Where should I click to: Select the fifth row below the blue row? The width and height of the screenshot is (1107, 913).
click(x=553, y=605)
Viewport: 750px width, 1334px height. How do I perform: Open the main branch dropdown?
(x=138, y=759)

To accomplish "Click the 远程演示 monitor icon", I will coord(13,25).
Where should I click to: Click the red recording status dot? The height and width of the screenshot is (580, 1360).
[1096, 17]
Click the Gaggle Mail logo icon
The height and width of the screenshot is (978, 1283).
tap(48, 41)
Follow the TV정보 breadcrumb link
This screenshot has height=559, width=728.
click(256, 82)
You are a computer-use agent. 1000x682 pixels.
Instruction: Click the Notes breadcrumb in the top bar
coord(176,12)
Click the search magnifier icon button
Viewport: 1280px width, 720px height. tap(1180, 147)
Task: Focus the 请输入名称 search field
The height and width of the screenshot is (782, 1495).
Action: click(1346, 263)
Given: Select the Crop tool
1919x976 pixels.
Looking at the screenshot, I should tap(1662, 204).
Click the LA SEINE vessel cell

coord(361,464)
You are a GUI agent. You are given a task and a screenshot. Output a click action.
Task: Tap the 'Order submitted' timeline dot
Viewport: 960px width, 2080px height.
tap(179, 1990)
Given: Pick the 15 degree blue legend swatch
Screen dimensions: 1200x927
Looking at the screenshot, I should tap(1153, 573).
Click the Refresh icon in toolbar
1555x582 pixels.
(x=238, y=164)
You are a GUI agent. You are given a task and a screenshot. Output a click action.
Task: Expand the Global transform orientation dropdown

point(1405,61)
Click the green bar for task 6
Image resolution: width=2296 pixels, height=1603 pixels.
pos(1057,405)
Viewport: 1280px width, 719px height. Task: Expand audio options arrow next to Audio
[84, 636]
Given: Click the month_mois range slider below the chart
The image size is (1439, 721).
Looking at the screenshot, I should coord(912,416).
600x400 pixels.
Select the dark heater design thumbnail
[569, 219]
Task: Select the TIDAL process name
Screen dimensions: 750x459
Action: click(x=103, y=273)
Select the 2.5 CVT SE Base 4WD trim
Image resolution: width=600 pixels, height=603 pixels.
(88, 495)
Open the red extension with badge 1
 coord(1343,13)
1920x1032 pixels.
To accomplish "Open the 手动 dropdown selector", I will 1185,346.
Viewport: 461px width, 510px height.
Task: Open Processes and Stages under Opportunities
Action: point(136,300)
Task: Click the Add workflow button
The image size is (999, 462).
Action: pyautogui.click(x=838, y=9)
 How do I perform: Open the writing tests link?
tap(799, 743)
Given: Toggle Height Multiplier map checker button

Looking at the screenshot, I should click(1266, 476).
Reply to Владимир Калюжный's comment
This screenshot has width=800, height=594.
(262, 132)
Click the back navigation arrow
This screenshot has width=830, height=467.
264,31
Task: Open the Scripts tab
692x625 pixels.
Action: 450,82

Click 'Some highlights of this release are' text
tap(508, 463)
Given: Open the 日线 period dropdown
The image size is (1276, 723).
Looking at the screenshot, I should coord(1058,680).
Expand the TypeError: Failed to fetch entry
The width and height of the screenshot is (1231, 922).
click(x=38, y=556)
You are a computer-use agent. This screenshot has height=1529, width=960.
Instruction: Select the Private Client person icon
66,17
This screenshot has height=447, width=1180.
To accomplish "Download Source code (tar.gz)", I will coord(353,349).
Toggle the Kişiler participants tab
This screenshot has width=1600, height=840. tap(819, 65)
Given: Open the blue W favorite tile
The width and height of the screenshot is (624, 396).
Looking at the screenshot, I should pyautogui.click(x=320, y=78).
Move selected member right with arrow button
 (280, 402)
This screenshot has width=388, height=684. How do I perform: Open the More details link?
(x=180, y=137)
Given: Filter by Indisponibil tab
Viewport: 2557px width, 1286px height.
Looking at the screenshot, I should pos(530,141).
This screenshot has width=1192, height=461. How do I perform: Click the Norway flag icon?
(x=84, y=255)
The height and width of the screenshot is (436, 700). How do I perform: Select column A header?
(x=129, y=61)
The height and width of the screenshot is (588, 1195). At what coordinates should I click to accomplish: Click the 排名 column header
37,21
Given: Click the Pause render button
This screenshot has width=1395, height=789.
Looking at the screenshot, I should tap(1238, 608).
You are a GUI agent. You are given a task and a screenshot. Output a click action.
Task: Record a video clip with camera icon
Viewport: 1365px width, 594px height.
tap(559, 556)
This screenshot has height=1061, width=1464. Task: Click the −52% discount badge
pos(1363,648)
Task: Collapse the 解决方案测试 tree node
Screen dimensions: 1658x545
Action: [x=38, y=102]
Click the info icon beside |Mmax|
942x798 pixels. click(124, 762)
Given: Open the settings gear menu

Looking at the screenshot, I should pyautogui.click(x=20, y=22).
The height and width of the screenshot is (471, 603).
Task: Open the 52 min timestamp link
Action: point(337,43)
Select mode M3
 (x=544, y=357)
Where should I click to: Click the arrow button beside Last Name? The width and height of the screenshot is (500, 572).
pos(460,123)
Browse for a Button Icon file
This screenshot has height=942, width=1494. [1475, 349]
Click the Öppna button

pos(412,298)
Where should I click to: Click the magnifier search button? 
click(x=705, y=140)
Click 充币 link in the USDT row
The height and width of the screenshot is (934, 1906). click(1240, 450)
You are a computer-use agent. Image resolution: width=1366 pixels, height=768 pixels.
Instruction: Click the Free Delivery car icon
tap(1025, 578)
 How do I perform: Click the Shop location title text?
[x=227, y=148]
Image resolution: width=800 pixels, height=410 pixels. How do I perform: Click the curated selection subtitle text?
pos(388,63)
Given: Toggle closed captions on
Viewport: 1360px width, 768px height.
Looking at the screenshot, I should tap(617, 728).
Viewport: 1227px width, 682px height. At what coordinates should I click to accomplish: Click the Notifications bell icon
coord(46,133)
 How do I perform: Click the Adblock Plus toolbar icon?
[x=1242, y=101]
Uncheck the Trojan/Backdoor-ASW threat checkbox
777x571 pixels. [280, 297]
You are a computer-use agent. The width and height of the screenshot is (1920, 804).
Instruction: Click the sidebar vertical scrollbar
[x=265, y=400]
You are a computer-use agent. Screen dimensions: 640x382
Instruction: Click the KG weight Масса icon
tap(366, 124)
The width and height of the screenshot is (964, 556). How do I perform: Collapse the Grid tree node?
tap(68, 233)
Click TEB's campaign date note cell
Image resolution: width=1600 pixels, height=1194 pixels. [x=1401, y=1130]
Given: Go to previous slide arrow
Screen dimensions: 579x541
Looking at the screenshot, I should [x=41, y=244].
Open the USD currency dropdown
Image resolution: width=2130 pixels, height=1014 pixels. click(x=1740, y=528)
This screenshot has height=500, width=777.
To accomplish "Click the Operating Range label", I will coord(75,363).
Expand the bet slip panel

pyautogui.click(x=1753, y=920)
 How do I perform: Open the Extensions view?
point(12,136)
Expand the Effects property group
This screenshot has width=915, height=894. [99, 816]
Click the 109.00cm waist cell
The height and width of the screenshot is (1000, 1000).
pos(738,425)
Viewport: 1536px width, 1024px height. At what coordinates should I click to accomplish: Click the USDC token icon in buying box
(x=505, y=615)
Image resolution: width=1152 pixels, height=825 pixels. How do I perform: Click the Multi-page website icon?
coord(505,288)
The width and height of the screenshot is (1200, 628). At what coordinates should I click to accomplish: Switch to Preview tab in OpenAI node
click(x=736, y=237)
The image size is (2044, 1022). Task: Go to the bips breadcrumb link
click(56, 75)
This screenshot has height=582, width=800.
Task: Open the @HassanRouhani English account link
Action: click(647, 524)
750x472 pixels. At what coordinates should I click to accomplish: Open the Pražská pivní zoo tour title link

————

Task instructions: Scan the records above for the word "agent". Show each line in which it appears.

Reply:
You are a computer-use agent. 1000x682 pixels.
You are a GUI agent. You are given a task and a screenshot. Output a click action.
You are a GUI agent. You are given a task and a screenshot. Output a click action.
You are a computer-use agent. This screenshot has height=1529, width=960.
You are a GUI agent. You are given a task and a screenshot. Output a click action.
You are a computer-use agent. Image resolution: width=1366 pixels, height=768 pixels.
You are a computer-use agent. The width and height of the screenshot is (1920, 804).
You are a computer-use agent. Screen dimensions: 640x382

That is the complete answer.